Chairperson of the Board, President

and Chief Executive Officer

 

Lifeway Foods, Inc.

6431 West Oakton St.

Morton Grove, IL 60053

United States of America

 

September 23, 2024

Strictly Private & Confidential

Proposed Acquisition of Lifeway Foods, Inc.

Dear Julie,

As you are aware, Danone SA, through its wholly owned subsidiary Danone North America PBC (“Danone”, or “we”), has been a shareholder in Lifeway Foods, Inc. (“Lifeway”, “the Company”, or “you”) for more than two decades.

In this capacity, we have had the privilege of closely following the development of your Company, its ability to deliver consistent growth over time, especially in the most recent quarters, to bring to market kefir products matching consumers’ demand and preferences, and to establish Lifeway’s brand image.

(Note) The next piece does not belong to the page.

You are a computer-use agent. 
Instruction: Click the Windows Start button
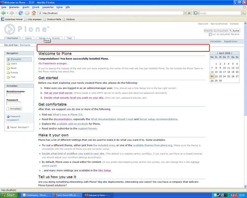coord(9,195)
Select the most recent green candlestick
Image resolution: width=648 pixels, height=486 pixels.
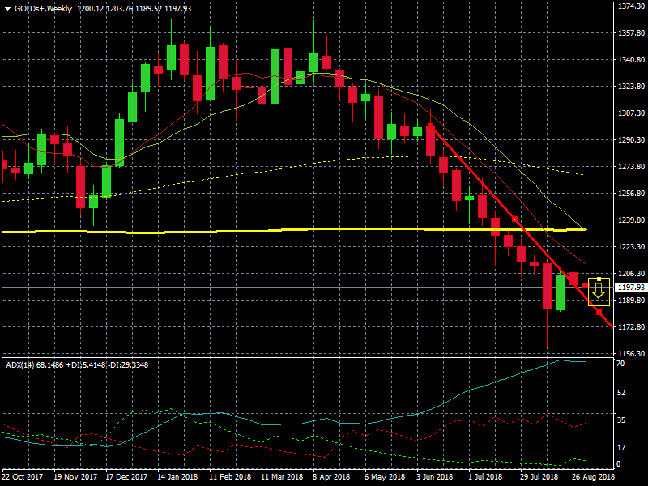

In recognizing the solid performance of the Company over the last few years, we believe Lifeway has an attractive opportunity to achieve its full potential through a combination with Danone, removing the constraints and additional resources required for a publicly listed company of Lifeway’s size. We are confident that Danone’s operations and dedicated resources would unlock significant opportunities and value for Lifeway, notably by providing further innovation, distribution and marketing support.

These considerations have encouraged us to consider the merits and feasibility of a Transaction under which Danone would acquire all of the issued and outstanding share capital of the Company it does not already own, subject to the terms and conditions set out below (the “Transaction”), and provide the Lifeway shareholders with immediate liquidity at an attractive premium.

This letter outlines this non-binding proposal (the “Proposal”) and sets out the basis on which we would like to engage in discussions with the Board of Directors of the Company (the “Board”) with a view to signing a definitive agreement rapidly.

Our Proposal reflects Danone’s understanding of your business and remains consistent with our disciplined strategy of enhancing the quality of our portfolio through acquisitions.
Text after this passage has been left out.